═════ Task inputs

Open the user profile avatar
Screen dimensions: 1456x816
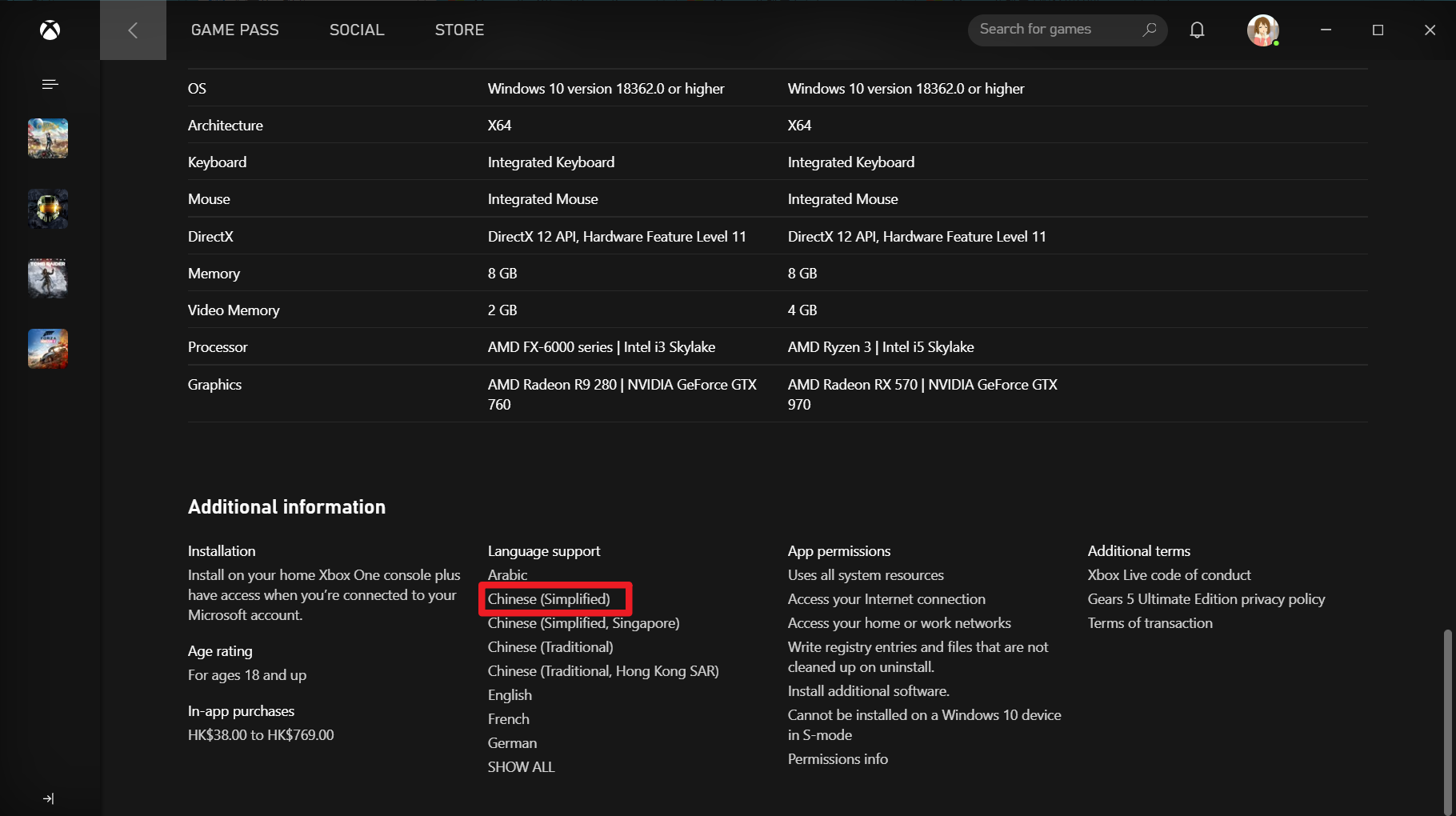pyautogui.click(x=1262, y=30)
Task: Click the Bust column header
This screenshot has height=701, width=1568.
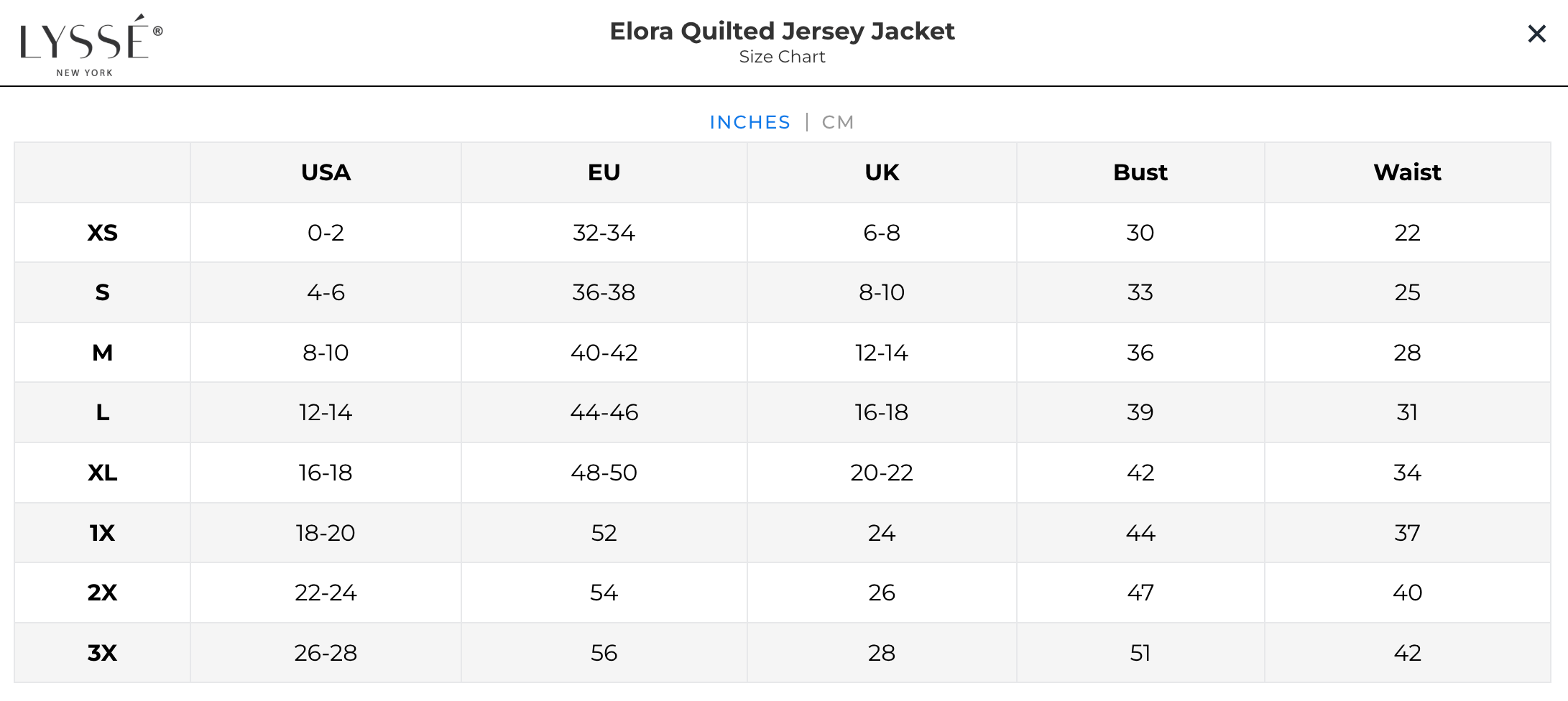Action: click(x=1140, y=173)
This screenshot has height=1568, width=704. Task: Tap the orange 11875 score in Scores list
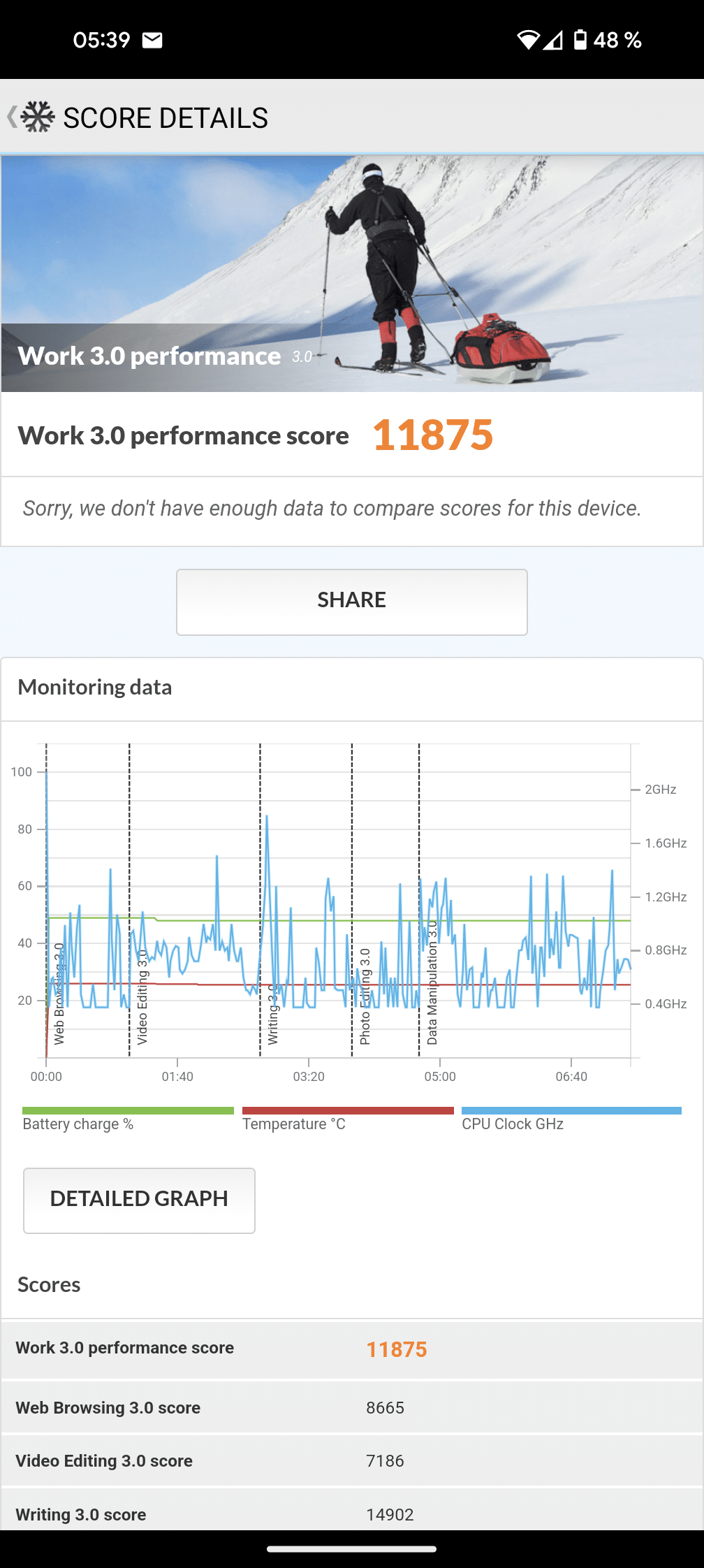click(397, 1349)
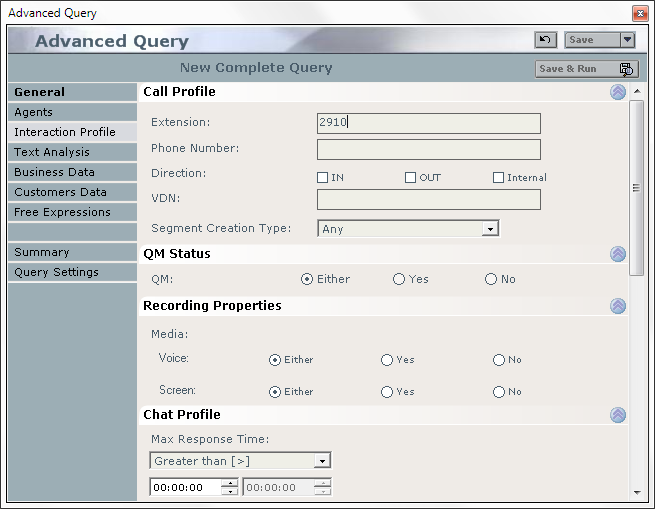Collapse the Call Profile section
Screen dimensions: 655x509
[x=618, y=92]

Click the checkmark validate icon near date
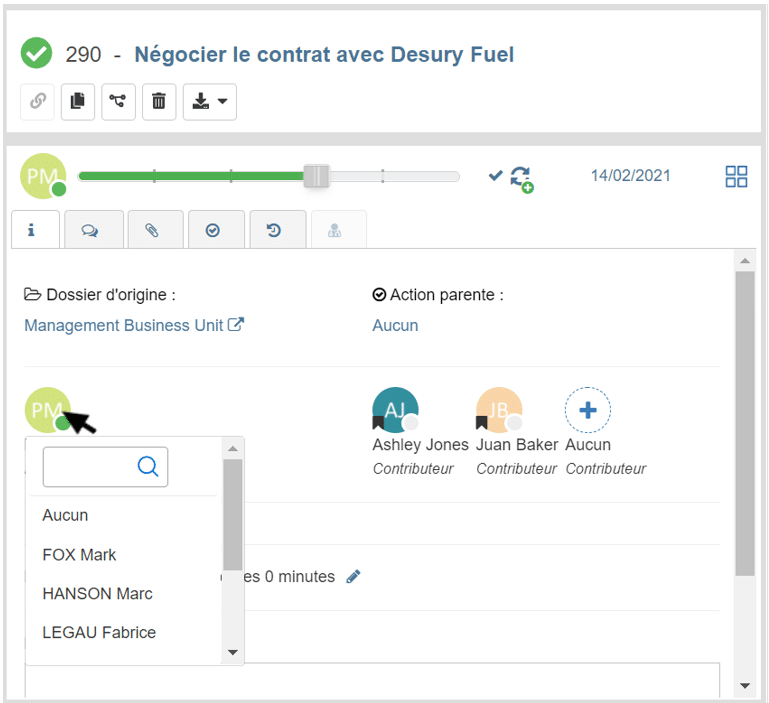coord(495,176)
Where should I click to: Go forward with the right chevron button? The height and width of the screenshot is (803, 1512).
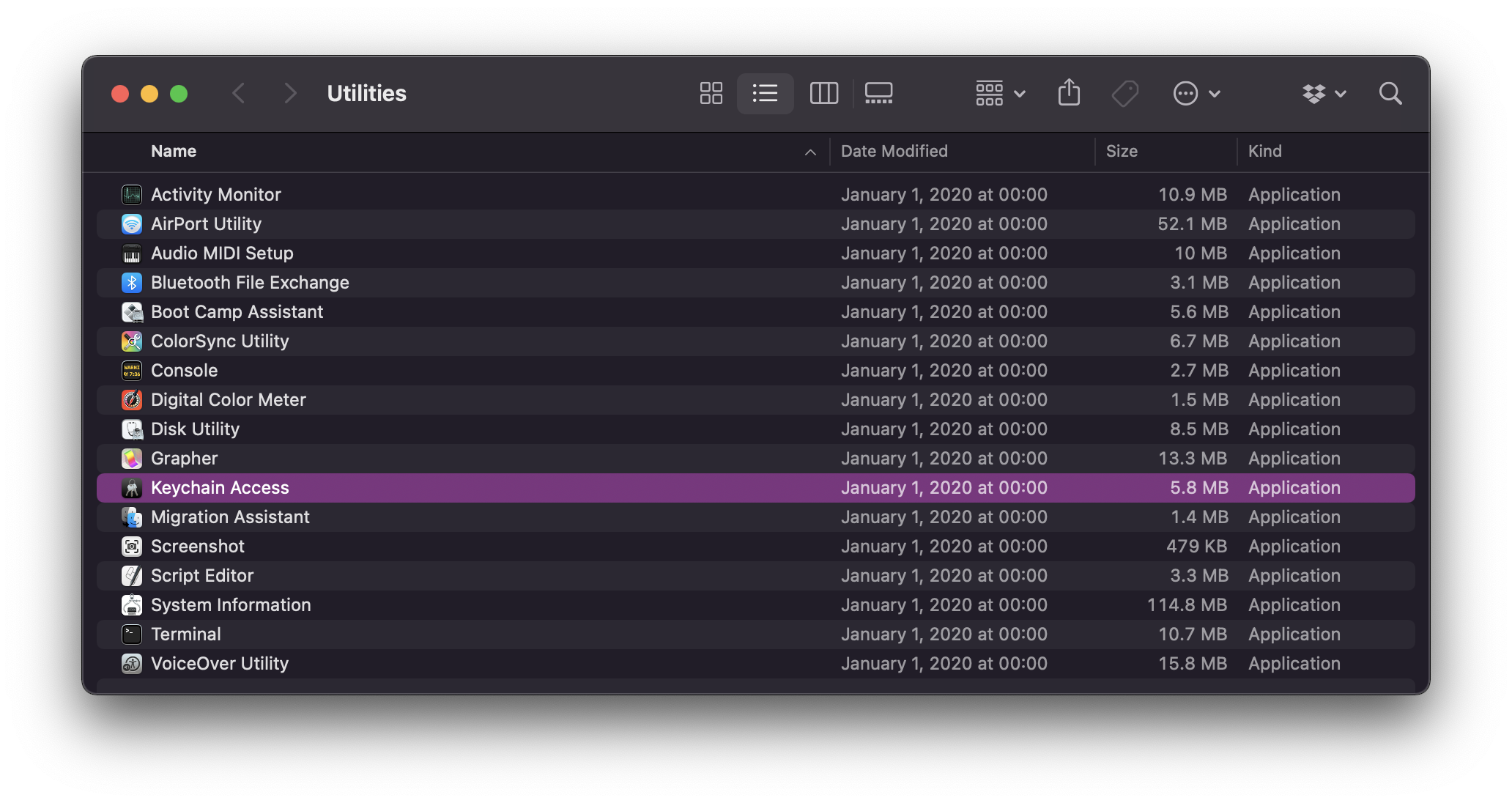point(290,93)
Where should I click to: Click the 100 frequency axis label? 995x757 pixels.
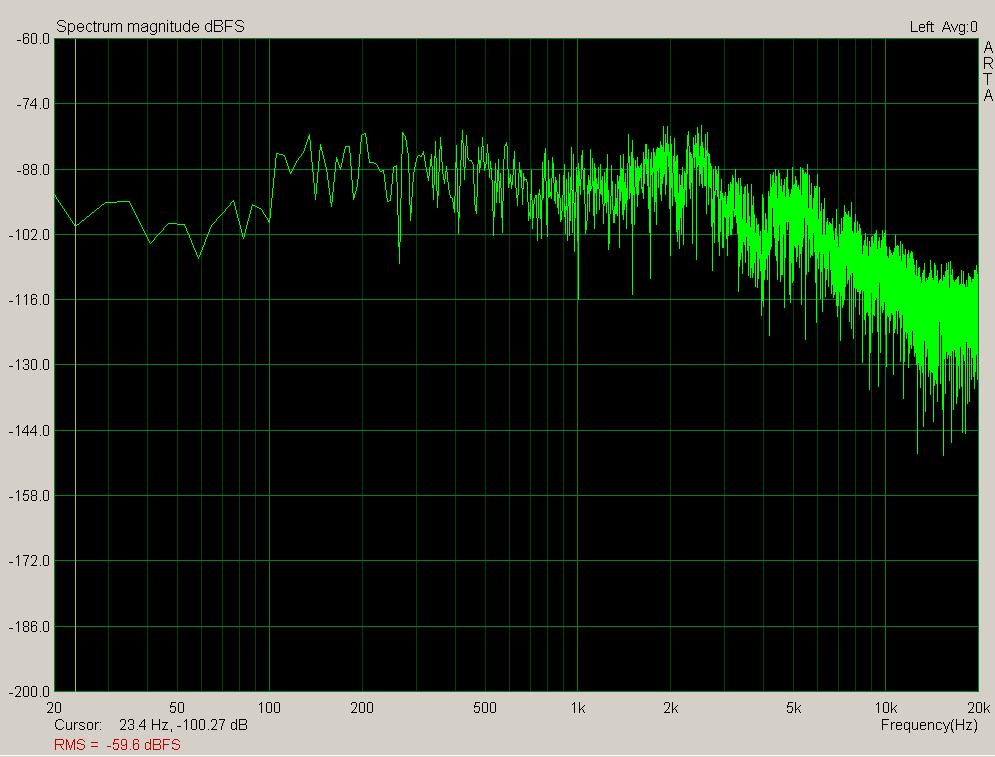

══════════

Description of the task ▸ Apart from the pictures, every line of the material above is to be returned word for word.

Result ▸
Open the user profile avatar
Screen dimensions: 1456x816
pyautogui.click(x=1262, y=30)
Task: Click the Bust column header
This screenshot has height=701, width=1568.
Action: click(x=1140, y=173)
This screenshot has height=1568, width=704. Task: Tap the orange 11875 score in Scores list
click(397, 1349)
Collapse the Call Profile section
Screen dimensions: 655x509
[x=618, y=92]

Click the checkmark validate icon near date
coord(495,176)
Where should I click to: Go forward with the right chevron button? The height and width of the screenshot is (803, 1512).
point(290,93)
Where should I click to: Click the 100 frequency axis label? 995x757 pixels.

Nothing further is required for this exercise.